We analyzed the block stability in the SI blockchain with the PoP consensus protocol and obtained results in a realistic model, with nonzero synchronization time, which are strictly mathematically proved and allow us to build security estimations of the SI blockchain. Using these results, we also can set the desirable security level for the SI blockchain and calculate the necessary number of confirmation blocks in it, which guarantee this security level, based on the SP blockchain like BTC.

The numerical results obtained using the formulas that are in this paper are completely in line with the expectations and show that the probability of an attack in the SI blockchain increases with increasing the synchronization time in the SP blockchain and, accordingly, more confirmation blocks are required for protection against this attack. It should also be taken into consideration that when the block generation intensity in the SP blockchain increases, the probability of an attack will increase faster with increasing synchronization time.

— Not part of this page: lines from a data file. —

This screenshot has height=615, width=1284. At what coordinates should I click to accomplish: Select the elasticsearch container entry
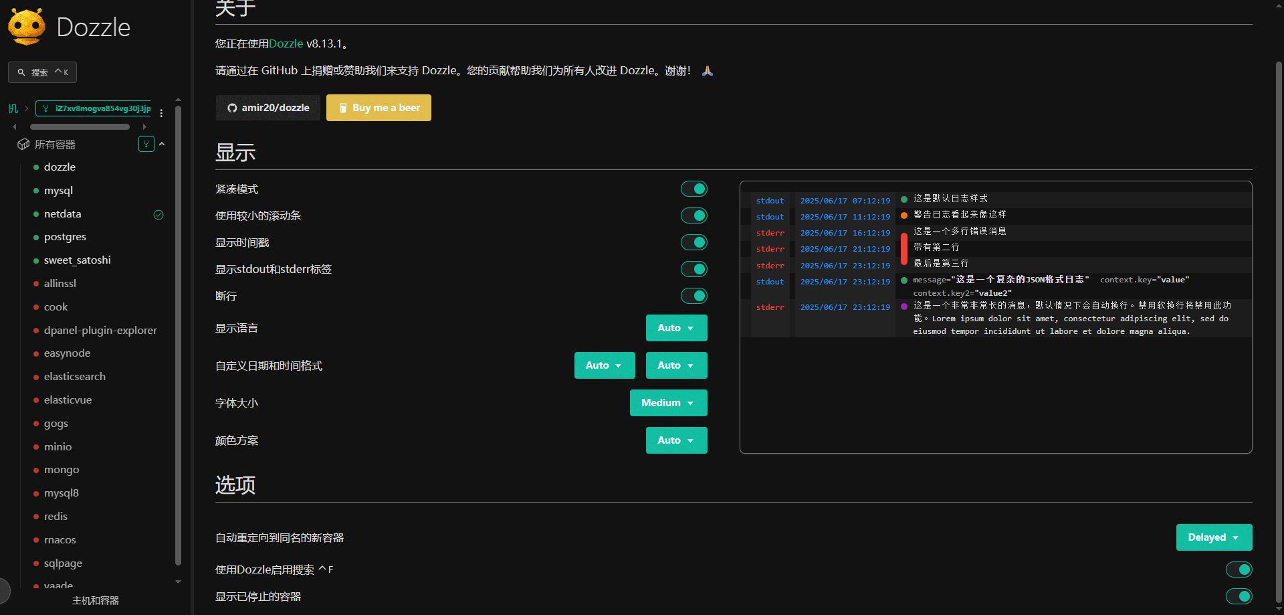tap(74, 377)
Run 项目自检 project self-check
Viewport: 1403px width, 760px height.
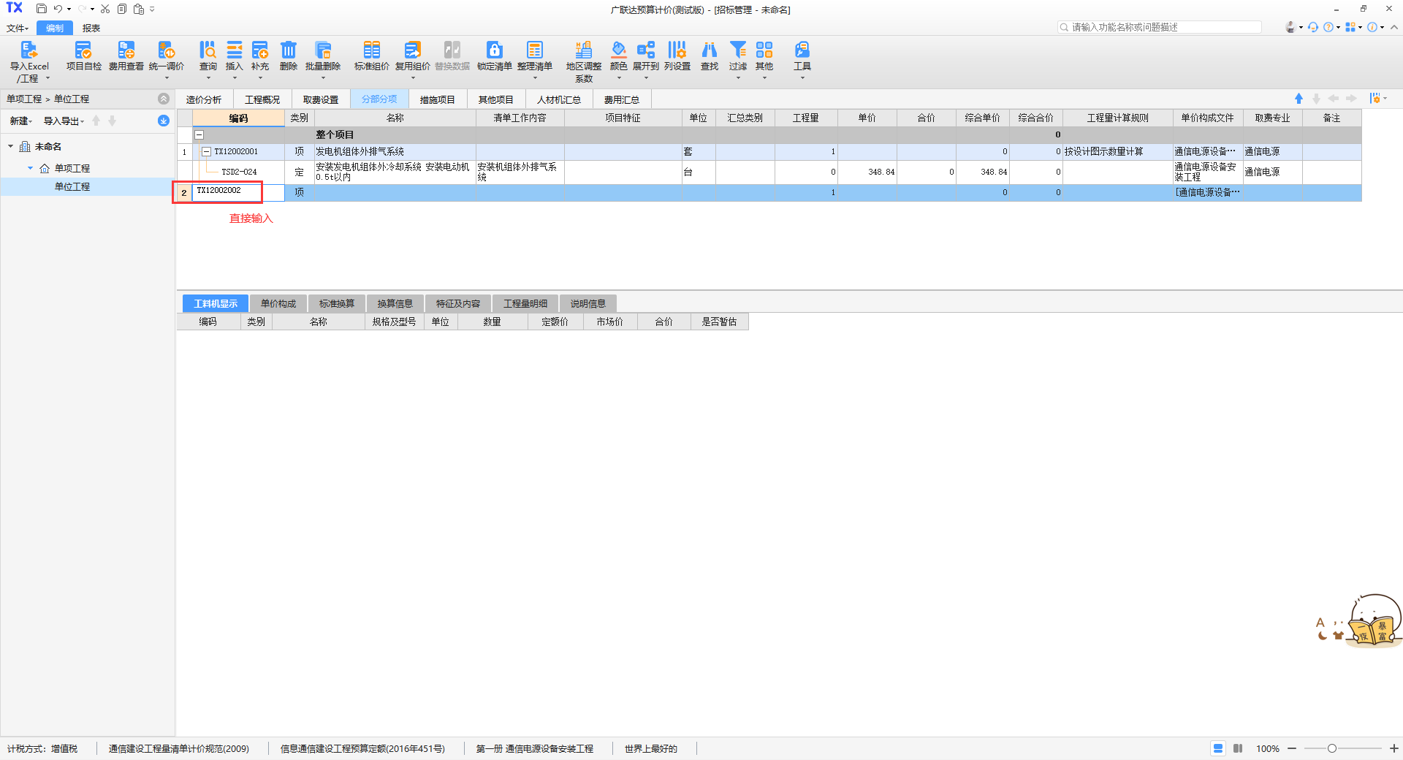coord(83,51)
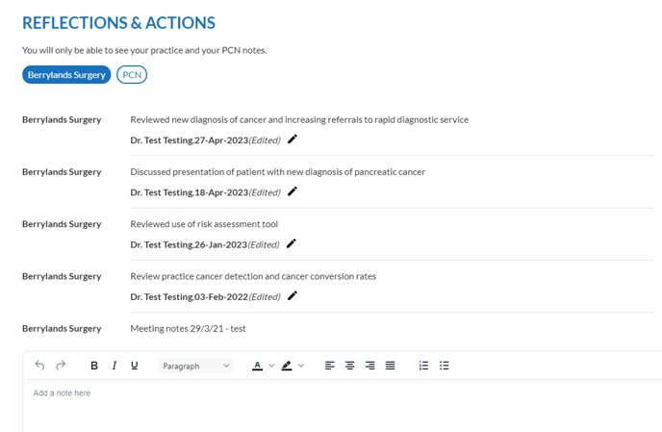Apply the highlighter marker color
The width and height of the screenshot is (662, 432).
[x=287, y=366]
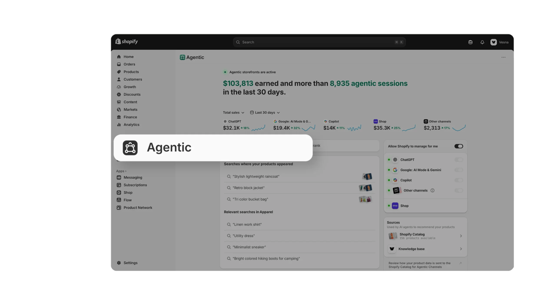Click the Flow app icon

(x=119, y=200)
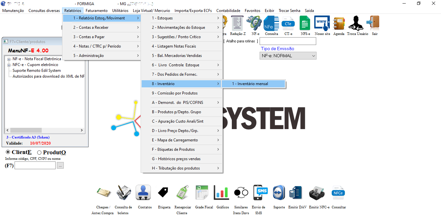
Task: Expand the NFC-e Cupom eletrônico tree node
Action: point(9,65)
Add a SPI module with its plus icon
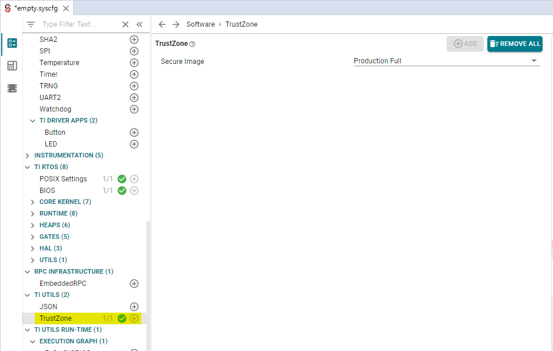The width and height of the screenshot is (553, 351). [134, 51]
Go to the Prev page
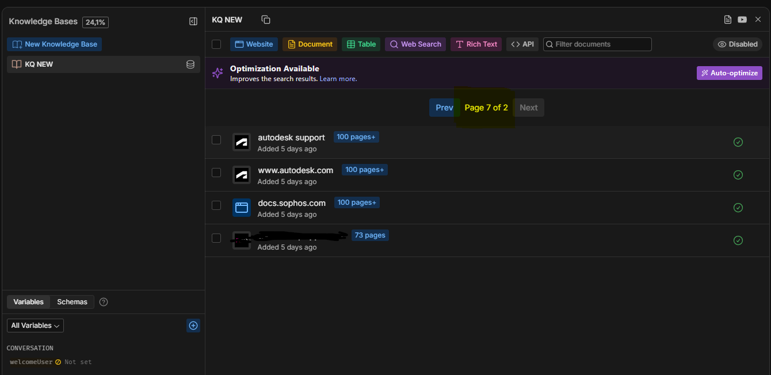Image resolution: width=771 pixels, height=375 pixels. click(444, 108)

These results may also be useful for building secure Altchains, which use VeriBlock blockchain as the SP blockchain, if both blockchains are based on a Proof-of-Work protocol.

Note that if at least one of these two blockchains—the SI blockchain or SP blockchain—is based on some other protocol, such as Proof-of-Stake, one must use a completely different approach to build security estimations of such blockchains.

The idea behind the PoP protocol, as well as similar ideas from earlier articles mentioned in the review, allows us not only to ensure the resilience of new blockchains that initially have a small PoW value in the block, but also to build security blockchains with high throughput using any of the existing blockchains with provable security. However, it does not solve the second significant problem of blockchains—reducing block confirmation time, i.e., the time until the moment when transactions in the block may be considered uninvertible with overwhelming probability. Maybe the described problem can be solved, at least partially, if we manage to generalize the PoP consensus to the case of SI DAGchain instead of the blockchain. This approach may be the next direction of further investigations.